Supplied records =>
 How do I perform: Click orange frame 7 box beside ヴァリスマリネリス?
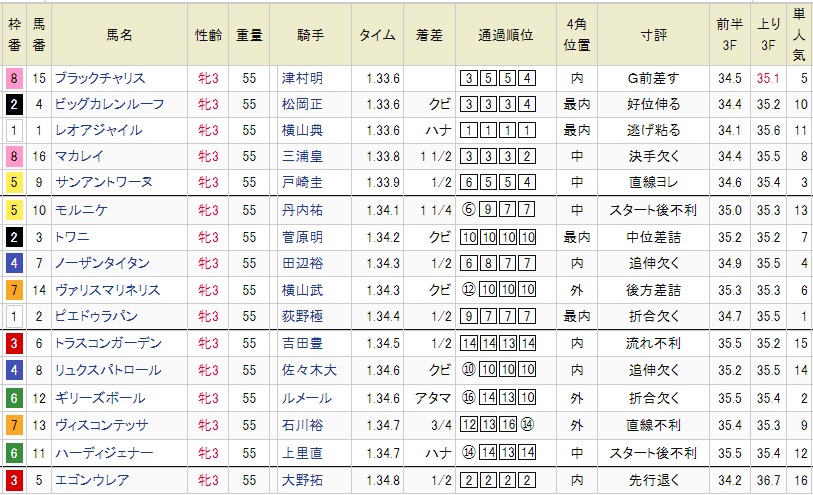[x=13, y=290]
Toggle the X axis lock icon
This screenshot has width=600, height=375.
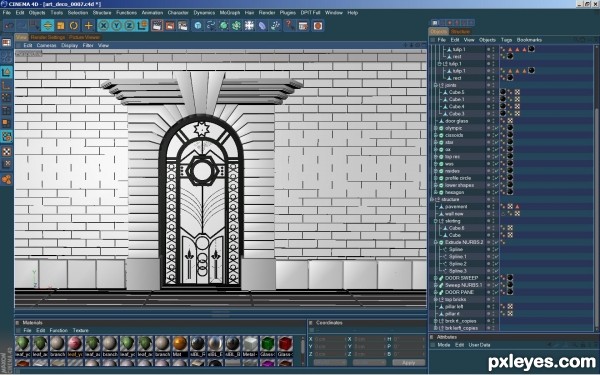point(103,26)
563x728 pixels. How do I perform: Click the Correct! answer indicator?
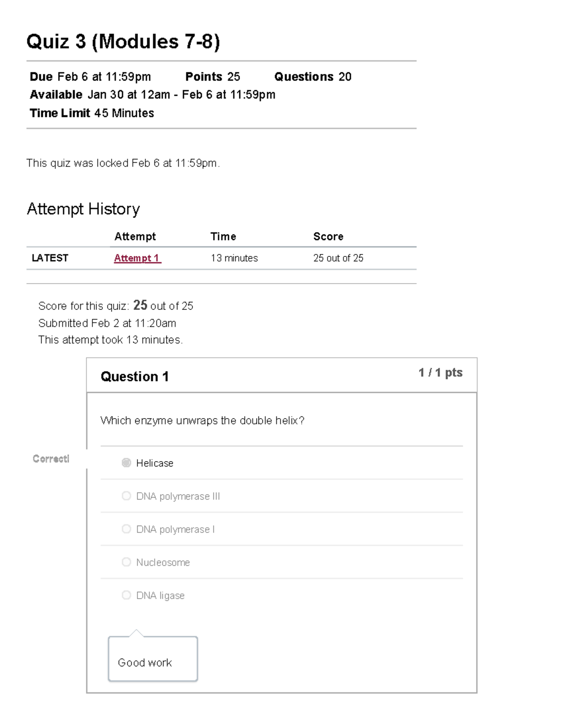(x=51, y=459)
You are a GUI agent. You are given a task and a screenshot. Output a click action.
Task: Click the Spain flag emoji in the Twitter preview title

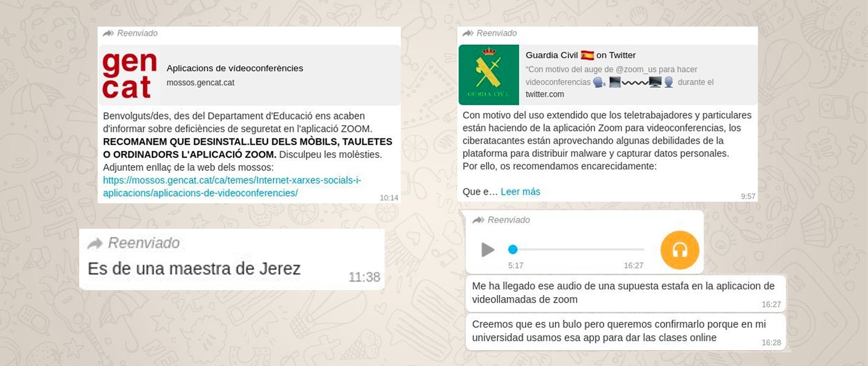point(587,55)
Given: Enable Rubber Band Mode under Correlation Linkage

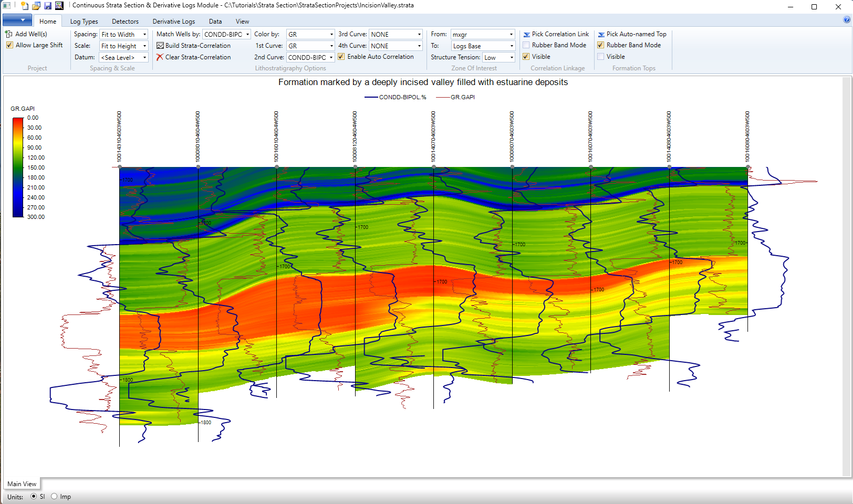Looking at the screenshot, I should (x=526, y=45).
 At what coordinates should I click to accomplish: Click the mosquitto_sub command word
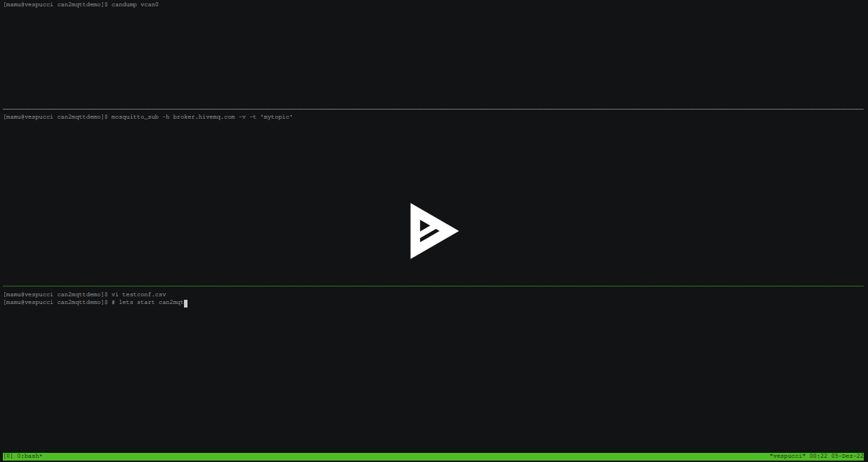pyautogui.click(x=135, y=117)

Brief => An exact copy of all the entries above is required, with every picture left out.

Exercise output =>
 How do I perform: Click orange frame 7 box beside ヴァリスマリネリス?
[x=13, y=290]
Toggle the X axis lock icon
This screenshot has width=600, height=375.
point(103,26)
563x728 pixels. How do I perform: Click the Correct! answer indicator?
(x=51, y=459)
You are a GUI agent. You are given a task and a screenshot. Output a click action.
Task: Click the Spain flag emoji in the Twitter preview title

point(587,55)
Given: Enable Rubber Band Mode under Correlation Linkage

Looking at the screenshot, I should (x=526, y=45).
 At what coordinates should I click to accomplish: Click the mosquitto_sub command word
pyautogui.click(x=135, y=117)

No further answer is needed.